The growth of the HDFC bank is also the story of India’s economic liberalization. While the holding company was set up in 1977, the Bank itself came into existence in August 1994 when the RBI allowed the establishment of banks in the private sector. It started its first commercial operations as a scheduled bank in January 1995. By February 2000, it had acquired the Times Bank Ltd, and in 2008, the Centurion Bank of Punjab was also part of HDFC. Centurion Bank of Punjab was itself an amalgam of four banks : the Indian operations of Bank of Muscat in 2003, the Bank of Punjab in 2005 and the Lord Krishna Bank in 2007.

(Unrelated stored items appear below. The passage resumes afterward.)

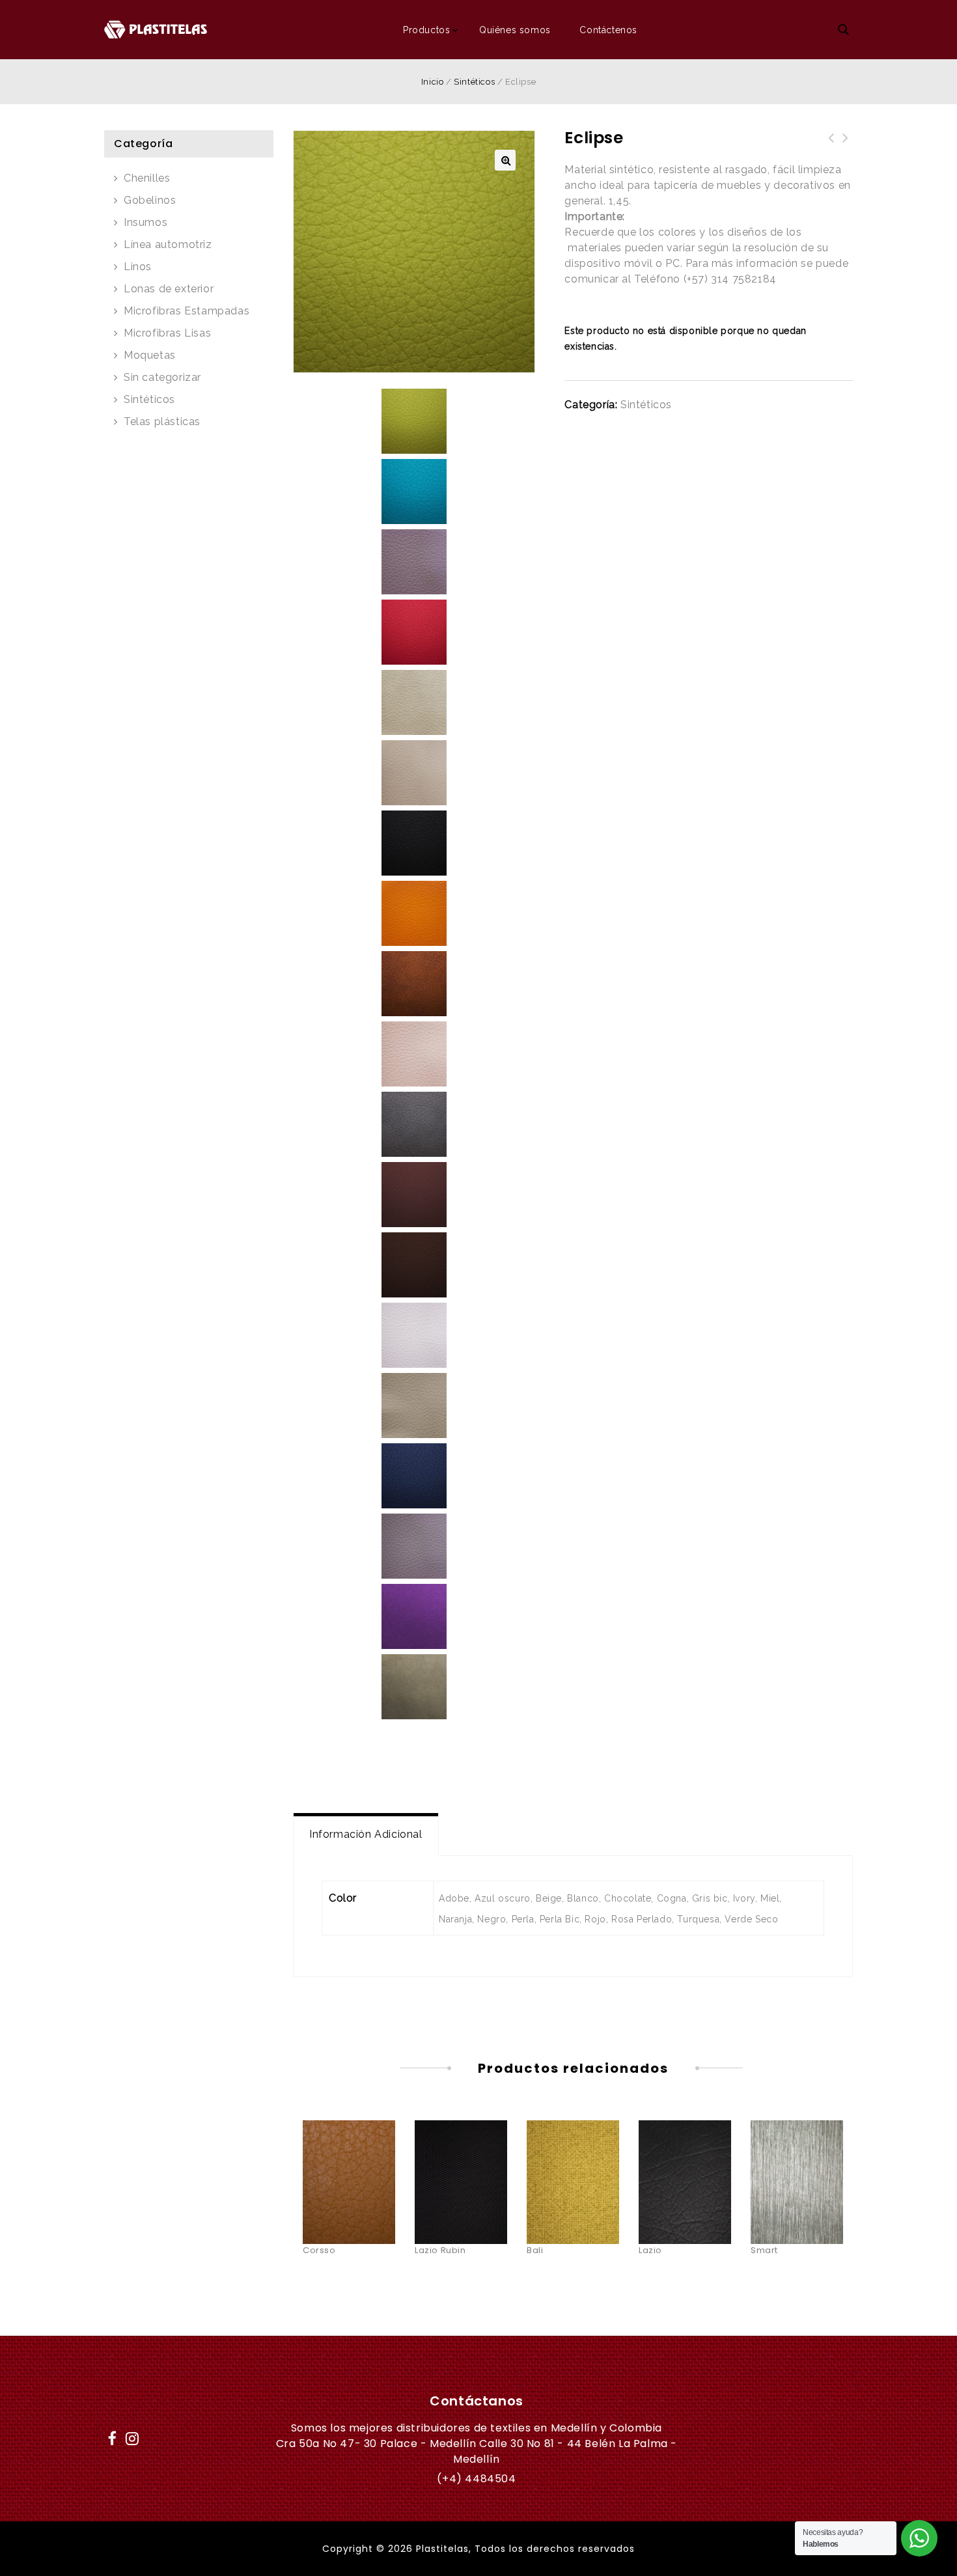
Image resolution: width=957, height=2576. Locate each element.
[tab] (366, 1834)
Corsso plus (846, 145)
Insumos (145, 222)
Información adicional (366, 1834)
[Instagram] (132, 2436)
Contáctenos (608, 30)
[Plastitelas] (155, 29)
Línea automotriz (168, 244)
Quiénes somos (515, 30)
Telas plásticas (162, 421)
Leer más (349, 2154)
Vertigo (831, 145)
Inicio (432, 82)
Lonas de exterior (169, 289)
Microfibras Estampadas (186, 311)
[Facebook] (112, 2436)
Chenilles (147, 178)
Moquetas (150, 355)
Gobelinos (150, 200)
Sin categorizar (162, 377)
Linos (138, 266)
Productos (426, 30)
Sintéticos (474, 82)
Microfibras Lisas (167, 333)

The merger of the promoter entity and the Bank had been on the cards for quite some time. The banks principal investors were always keen that it sell home loans to complete the suit of retail products, but HDFC had initial reservations about the duplication of business, as also the higher regulatory costs in the form of SLR (statutory Liquidity Reserve ), PSL (priority sector lending ) and CRR (cash Reserve Ratio). As per the extant guidelines for scheduled banks , forty percent of the banks loans must flow into agriculture, MSME sector, affordable housing and financial inclusion for those at the bottom of the pyramid. But what has tilted the scale for the merger is that the arbitrage between NBFCs in housing and banks is no longer valid : the new RBI guidelines are scale based, and the asset classification norms for banks and non-banks are the same now. Now that the policy was favourable, it made every sense for the HDFC to consolidate its operations, leverage the technology for financial transactions and emerge as the top weight in the benchmarks for the BSE and NSE indices.